I was experimenting with oobabooga trying to run this model but due to it’s size it wasn’t going to fit in ram, so i tried to quantize it using llama.cpp, and that worked, but due to the gguf format it was only running on the cpu. searching for ways to quantize the model while keeping it in safetensors returned nothing; so is there any way to do that?
I’m sorry if this is a stupid question, i still know almost nothing of this field
You’ll want to look up how to offload GPU layers in ollama . a lower quant gguf should work great with offloading.
Most people use kobold.cpp now. ollama and llama.cpp kind of fell behind. kobold.cpp is a bleeding edge fork of llama.cpp with all the latest and greatest features. its GPU offloading is so damn easy if you have nvidia card use cblast if you have AMD card use vulcan.
Is there a particular reason youre trying to run a mixture of experts model for an RP/storytelling purposed llm? Usually MoE is better suited at logical reasoning and critical analysis of a complex problem. If you’re a newbie just starting out you may be better with a RP finetune training of a mistralAI LLM like alriamax based of NeMo 12B.

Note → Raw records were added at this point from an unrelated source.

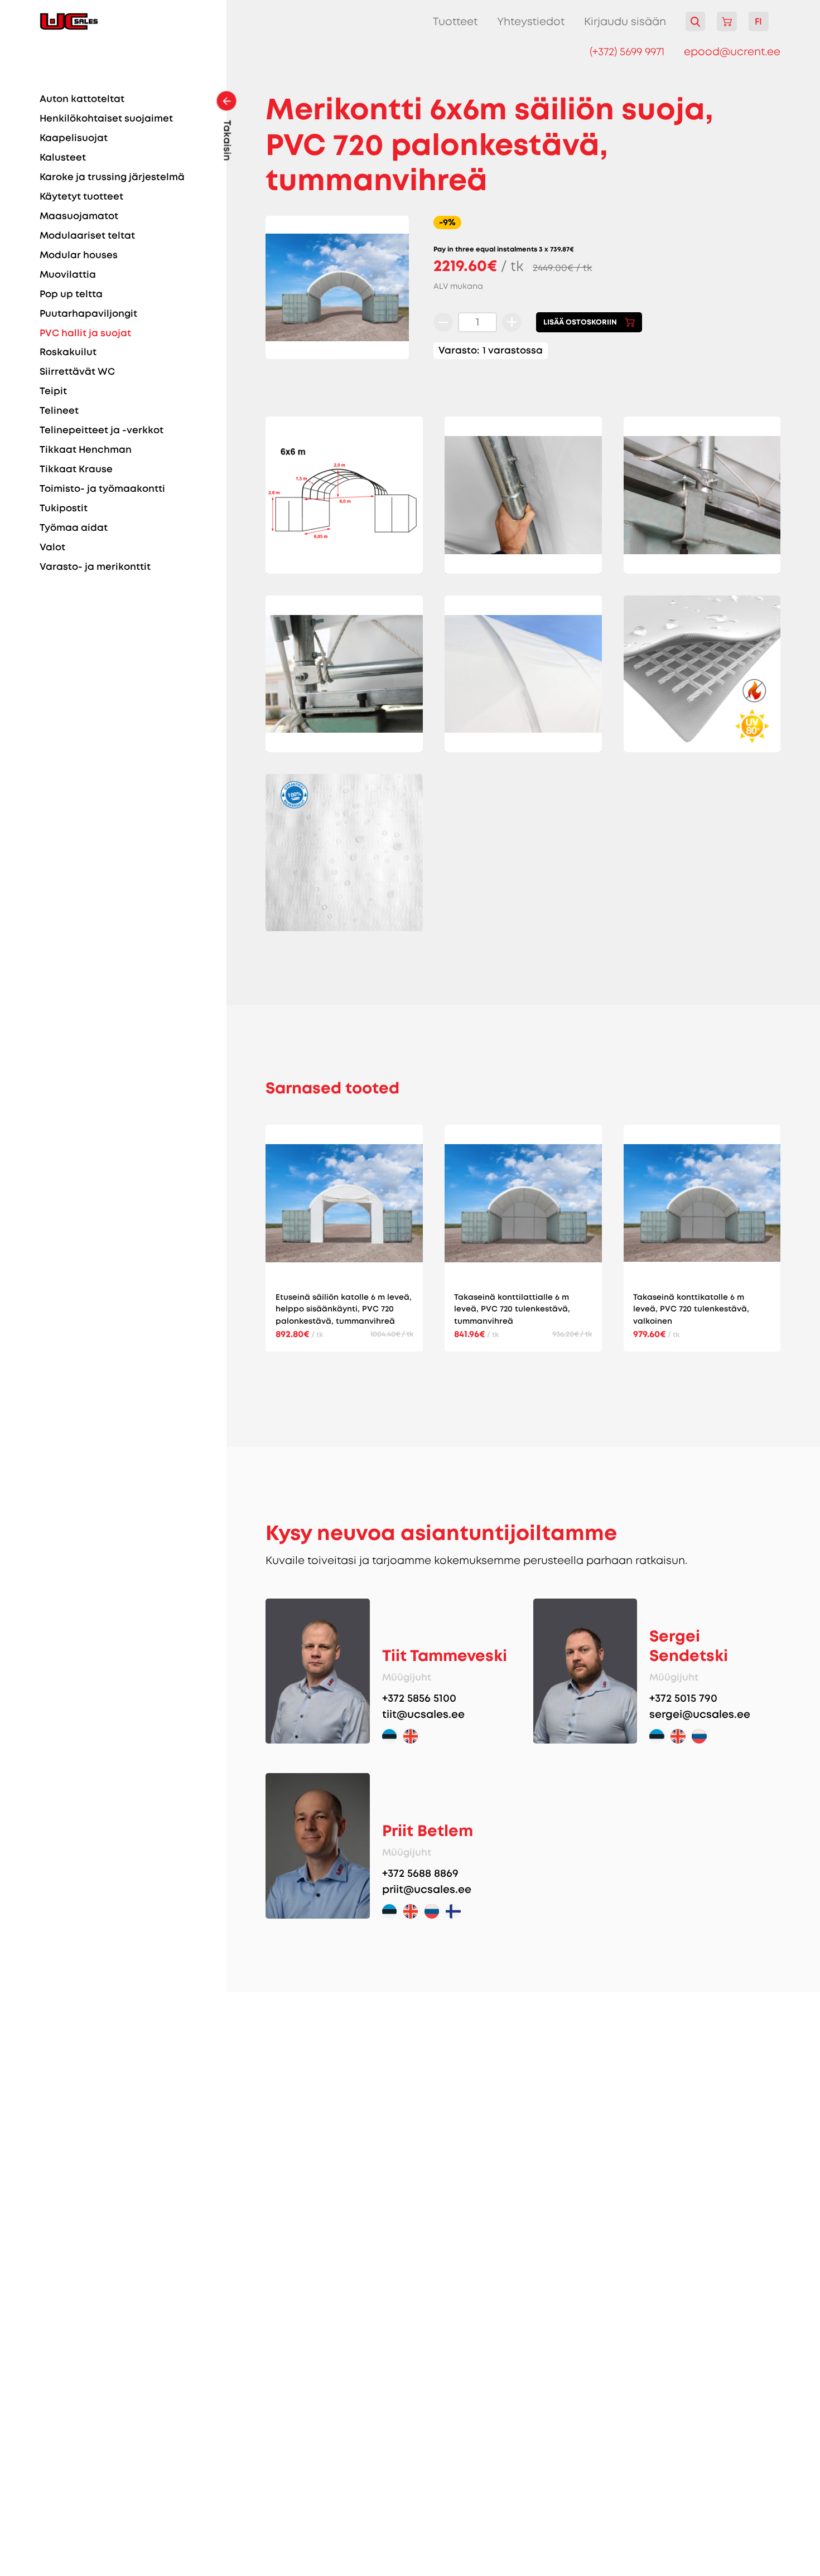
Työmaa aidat (74, 527)
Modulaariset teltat (87, 235)
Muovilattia (68, 274)
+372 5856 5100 (419, 1698)
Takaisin (226, 140)
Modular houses (79, 255)
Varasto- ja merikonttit (95, 566)
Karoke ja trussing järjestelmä (112, 177)
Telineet (59, 410)
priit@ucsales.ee (426, 1889)
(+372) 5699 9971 (627, 52)
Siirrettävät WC (77, 371)
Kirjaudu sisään (625, 22)
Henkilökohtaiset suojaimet (106, 118)
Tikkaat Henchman (86, 449)
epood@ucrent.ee (732, 52)
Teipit (53, 391)
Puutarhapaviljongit (88, 313)
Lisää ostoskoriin (580, 322)
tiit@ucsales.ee (423, 1714)
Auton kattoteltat (82, 99)
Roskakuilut (68, 352)
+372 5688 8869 (420, 1873)
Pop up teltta (71, 294)
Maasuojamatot (79, 216)
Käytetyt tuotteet (81, 196)
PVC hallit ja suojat (85, 333)
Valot (52, 547)
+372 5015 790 (683, 1698)
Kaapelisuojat (74, 138)
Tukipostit (64, 508)
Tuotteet (455, 21)
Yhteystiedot (531, 21)
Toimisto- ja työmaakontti (102, 488)
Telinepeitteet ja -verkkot (101, 430)
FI (758, 21)
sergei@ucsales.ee (699, 1714)
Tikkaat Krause (76, 469)
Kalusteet (63, 157)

Theres always a tradeoff with finetunes, typically a model thats finetuned for rp/storytelling sacrifices capabilities in other important areas like reasoning, encylcopedic knowledge, and mathematical/coding ability.
Heres an example starting command for offloading, I have a nvidia 1070ti 8gb and can get 25-35 layers offloaded onto it depending on context size
./koboldcpp --model Mistral-Nemo-Instruct-2407-Q4_K_M.gguf --threads 6 --usecublas --gpulayers 28 --contextsize 8092
I think i may try this way if kobold uses vulkan instead of rocm, It’s most likely going to be way less of a headache.
As for the model, it’s what came out of a random search for a decent small model on reddit. No reason in particular, thanks for the suggestion.